### Given problem
Replace "cookie notice" with "cookie banner" in the material from the line with "Where should I click to: Click the splitter" up to and including the line with "point(146,4)", and return only those lines with everything else unchanged.

Stored data entries
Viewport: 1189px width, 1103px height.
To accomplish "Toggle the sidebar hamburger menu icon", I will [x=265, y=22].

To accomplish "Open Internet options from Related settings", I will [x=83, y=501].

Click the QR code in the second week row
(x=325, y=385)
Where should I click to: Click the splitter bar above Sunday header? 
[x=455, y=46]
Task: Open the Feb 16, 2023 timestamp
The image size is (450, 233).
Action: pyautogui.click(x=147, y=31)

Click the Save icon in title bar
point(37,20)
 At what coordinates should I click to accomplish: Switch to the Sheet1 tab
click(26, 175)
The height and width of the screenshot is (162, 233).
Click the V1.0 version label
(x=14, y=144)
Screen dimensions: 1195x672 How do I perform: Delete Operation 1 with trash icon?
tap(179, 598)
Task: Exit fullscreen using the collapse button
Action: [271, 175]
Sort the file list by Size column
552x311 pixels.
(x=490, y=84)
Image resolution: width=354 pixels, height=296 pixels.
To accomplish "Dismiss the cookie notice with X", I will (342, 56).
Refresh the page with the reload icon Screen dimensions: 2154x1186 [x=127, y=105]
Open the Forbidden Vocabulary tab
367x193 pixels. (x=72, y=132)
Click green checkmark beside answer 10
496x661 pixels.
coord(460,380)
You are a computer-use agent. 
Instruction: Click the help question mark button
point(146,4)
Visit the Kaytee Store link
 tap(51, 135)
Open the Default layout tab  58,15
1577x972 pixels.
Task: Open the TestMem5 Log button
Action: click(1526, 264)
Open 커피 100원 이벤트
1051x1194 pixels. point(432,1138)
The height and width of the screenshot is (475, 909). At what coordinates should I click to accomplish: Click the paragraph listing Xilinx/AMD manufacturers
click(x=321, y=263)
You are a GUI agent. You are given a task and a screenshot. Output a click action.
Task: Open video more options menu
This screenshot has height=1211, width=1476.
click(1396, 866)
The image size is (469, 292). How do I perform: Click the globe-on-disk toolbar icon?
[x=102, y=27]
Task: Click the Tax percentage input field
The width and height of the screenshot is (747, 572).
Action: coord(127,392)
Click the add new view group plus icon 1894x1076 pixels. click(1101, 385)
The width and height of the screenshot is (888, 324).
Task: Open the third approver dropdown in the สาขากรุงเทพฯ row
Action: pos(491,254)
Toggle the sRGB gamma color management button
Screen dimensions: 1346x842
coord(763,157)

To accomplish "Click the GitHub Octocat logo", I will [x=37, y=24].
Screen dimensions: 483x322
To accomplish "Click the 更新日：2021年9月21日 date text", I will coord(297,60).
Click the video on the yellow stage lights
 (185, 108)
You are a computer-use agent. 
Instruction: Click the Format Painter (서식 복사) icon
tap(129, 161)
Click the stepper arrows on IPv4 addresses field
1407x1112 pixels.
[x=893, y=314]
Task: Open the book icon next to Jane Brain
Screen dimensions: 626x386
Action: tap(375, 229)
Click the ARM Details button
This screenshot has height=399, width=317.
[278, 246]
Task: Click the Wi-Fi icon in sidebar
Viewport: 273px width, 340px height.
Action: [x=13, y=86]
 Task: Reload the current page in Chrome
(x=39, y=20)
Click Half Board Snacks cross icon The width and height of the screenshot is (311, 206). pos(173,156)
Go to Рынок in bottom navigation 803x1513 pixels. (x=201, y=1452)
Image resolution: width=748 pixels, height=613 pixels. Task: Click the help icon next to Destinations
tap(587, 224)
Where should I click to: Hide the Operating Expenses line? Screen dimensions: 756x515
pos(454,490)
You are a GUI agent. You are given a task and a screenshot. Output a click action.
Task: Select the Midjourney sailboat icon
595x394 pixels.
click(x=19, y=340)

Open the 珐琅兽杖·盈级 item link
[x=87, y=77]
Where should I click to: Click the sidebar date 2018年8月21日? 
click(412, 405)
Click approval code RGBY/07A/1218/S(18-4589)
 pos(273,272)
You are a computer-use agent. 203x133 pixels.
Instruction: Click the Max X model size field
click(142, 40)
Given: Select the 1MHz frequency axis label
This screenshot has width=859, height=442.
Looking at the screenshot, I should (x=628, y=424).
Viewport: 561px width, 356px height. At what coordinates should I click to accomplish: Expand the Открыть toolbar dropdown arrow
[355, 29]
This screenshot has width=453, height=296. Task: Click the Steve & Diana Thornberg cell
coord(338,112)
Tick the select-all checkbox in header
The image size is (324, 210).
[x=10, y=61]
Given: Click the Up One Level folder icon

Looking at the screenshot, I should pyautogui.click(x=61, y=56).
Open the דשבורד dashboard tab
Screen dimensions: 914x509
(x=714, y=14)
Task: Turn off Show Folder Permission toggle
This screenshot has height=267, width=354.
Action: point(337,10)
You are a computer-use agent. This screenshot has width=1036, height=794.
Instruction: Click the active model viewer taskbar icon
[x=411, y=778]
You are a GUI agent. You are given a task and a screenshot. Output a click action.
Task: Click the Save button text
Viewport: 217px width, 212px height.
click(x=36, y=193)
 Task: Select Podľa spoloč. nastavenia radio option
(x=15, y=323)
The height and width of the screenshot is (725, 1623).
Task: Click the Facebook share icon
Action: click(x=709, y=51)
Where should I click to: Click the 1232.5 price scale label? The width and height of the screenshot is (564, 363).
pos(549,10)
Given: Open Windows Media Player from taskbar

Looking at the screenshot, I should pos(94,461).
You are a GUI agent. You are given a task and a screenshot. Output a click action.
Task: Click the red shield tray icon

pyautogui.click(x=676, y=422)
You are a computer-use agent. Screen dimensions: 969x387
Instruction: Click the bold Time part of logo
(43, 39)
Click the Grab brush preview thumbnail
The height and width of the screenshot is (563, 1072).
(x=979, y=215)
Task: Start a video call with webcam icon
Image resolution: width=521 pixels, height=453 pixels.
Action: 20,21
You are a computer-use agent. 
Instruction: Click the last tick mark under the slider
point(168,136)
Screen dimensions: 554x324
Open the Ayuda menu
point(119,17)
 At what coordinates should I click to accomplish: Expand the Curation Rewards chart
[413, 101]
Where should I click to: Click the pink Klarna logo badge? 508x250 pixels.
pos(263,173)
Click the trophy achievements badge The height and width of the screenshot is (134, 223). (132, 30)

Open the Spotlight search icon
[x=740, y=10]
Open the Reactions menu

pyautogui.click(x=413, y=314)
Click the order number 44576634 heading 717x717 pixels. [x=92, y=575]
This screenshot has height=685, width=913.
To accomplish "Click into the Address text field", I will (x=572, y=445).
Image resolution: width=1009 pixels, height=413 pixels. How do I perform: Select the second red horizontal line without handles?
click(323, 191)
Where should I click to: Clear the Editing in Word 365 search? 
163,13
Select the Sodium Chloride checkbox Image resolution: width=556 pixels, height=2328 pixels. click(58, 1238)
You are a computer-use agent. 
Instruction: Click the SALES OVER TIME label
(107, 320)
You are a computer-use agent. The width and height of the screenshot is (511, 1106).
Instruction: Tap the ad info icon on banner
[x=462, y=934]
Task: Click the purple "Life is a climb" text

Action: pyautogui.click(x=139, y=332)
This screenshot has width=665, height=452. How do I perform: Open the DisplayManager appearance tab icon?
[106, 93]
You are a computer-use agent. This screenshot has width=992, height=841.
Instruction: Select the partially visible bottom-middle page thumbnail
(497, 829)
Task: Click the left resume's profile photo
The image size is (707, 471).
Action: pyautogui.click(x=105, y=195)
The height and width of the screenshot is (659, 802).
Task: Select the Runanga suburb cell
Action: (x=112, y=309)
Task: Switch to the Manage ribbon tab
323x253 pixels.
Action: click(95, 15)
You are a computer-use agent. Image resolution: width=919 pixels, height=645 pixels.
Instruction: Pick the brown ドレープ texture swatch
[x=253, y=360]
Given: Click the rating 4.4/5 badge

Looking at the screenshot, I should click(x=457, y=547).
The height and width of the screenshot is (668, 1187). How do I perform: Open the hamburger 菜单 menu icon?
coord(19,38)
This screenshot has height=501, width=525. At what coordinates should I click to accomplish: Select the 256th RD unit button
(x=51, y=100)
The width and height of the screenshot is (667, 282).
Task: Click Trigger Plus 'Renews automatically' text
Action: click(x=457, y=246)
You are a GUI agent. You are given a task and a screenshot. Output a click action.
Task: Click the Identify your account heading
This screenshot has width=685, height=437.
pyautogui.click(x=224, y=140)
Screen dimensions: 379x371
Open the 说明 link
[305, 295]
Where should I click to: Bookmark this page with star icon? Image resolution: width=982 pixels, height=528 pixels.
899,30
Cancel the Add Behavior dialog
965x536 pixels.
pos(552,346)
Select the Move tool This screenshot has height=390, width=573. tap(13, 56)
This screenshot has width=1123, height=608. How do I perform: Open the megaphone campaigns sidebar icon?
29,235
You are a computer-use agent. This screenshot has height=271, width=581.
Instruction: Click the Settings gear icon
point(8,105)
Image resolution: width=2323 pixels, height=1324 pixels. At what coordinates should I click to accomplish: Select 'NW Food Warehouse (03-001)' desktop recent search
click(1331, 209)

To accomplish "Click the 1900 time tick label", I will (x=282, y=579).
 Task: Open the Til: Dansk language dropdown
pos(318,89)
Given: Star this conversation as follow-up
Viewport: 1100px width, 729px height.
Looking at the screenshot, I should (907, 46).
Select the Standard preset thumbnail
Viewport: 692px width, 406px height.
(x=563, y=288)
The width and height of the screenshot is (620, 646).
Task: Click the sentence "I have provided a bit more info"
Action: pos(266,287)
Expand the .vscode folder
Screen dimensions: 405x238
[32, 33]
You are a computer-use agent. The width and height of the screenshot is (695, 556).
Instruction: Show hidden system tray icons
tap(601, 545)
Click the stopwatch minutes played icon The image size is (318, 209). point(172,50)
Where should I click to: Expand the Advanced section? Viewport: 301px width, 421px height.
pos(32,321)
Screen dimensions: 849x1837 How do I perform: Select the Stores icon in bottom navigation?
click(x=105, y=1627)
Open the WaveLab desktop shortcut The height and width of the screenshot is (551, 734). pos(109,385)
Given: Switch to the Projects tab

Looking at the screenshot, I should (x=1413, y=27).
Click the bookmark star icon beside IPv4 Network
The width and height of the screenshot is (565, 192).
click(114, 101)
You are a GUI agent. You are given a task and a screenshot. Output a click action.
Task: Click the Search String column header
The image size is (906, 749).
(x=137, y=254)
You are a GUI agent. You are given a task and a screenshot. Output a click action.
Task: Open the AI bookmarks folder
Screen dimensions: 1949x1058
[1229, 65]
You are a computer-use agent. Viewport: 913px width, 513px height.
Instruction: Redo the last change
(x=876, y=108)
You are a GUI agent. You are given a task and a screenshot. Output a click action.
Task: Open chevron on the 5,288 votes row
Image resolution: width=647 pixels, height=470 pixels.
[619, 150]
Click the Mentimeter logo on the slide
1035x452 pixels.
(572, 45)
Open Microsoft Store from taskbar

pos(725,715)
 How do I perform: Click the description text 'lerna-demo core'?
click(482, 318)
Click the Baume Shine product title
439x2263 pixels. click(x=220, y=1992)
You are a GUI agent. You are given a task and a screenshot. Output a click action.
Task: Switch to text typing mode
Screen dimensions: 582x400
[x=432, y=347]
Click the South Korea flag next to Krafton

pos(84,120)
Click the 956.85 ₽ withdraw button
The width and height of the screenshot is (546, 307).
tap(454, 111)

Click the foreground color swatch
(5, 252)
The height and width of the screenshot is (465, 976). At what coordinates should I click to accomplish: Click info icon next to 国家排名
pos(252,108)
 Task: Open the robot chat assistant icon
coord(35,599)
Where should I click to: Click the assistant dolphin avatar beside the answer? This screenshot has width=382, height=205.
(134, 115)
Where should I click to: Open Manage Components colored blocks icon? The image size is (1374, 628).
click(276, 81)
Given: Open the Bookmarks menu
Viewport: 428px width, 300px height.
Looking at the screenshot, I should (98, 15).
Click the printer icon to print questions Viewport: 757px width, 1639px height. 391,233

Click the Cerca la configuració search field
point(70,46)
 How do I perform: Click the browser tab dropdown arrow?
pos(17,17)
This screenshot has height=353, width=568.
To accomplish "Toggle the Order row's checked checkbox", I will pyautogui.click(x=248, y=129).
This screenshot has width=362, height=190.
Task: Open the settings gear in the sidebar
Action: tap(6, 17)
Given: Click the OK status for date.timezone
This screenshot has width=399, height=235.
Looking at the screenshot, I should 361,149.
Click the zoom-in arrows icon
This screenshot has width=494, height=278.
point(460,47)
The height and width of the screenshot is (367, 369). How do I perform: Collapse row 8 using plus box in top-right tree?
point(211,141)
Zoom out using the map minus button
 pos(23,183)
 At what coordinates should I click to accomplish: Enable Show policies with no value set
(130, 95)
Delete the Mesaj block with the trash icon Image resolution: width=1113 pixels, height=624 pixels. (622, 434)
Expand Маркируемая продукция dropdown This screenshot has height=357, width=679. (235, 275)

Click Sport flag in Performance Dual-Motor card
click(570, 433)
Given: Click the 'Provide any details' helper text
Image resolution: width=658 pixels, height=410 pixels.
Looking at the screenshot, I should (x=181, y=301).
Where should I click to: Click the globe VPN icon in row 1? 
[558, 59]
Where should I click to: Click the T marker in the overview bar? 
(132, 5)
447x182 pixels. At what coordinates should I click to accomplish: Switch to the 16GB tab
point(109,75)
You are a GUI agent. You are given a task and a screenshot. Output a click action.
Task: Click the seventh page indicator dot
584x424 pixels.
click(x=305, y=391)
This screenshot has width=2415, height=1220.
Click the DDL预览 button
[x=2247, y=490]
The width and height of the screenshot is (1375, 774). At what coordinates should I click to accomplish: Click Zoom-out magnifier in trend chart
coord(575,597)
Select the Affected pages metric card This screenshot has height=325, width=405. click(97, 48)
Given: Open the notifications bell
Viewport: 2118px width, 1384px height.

### Output for this exercise
Where should I click to: Click the splitter bar above Sunday header? 
[x=455, y=46]
Task: Open the Feb 16, 2023 timestamp
The image size is (450, 233).
Action: pyautogui.click(x=147, y=31)

Click the Save icon in title bar
point(37,20)
 At what coordinates should I click to accomplish: Switch to the Sheet1 tab
click(26, 175)
The height and width of the screenshot is (162, 233).
Click the V1.0 version label
(x=14, y=144)
Screen dimensions: 1195x672 How do I perform: Delete Operation 1 with trash icon?
tap(179, 598)
Task: Exit fullscreen using the collapse button
Action: [271, 175]
Sort the file list by Size column
552x311 pixels.
(x=490, y=84)
Image resolution: width=354 pixels, height=296 pixels.
To accomplish "Dismiss the cookie banner with X", I will (342, 56).
Refresh the page with the reload icon Screen dimensions: 2154x1186 [x=127, y=105]
Open the Forbidden Vocabulary tab
367x193 pixels. (x=72, y=132)
Click green checkmark beside answer 10
496x661 pixels.
coord(460,380)
You are a computer-use agent. 
Instruction: Click the help question mark button
point(146,4)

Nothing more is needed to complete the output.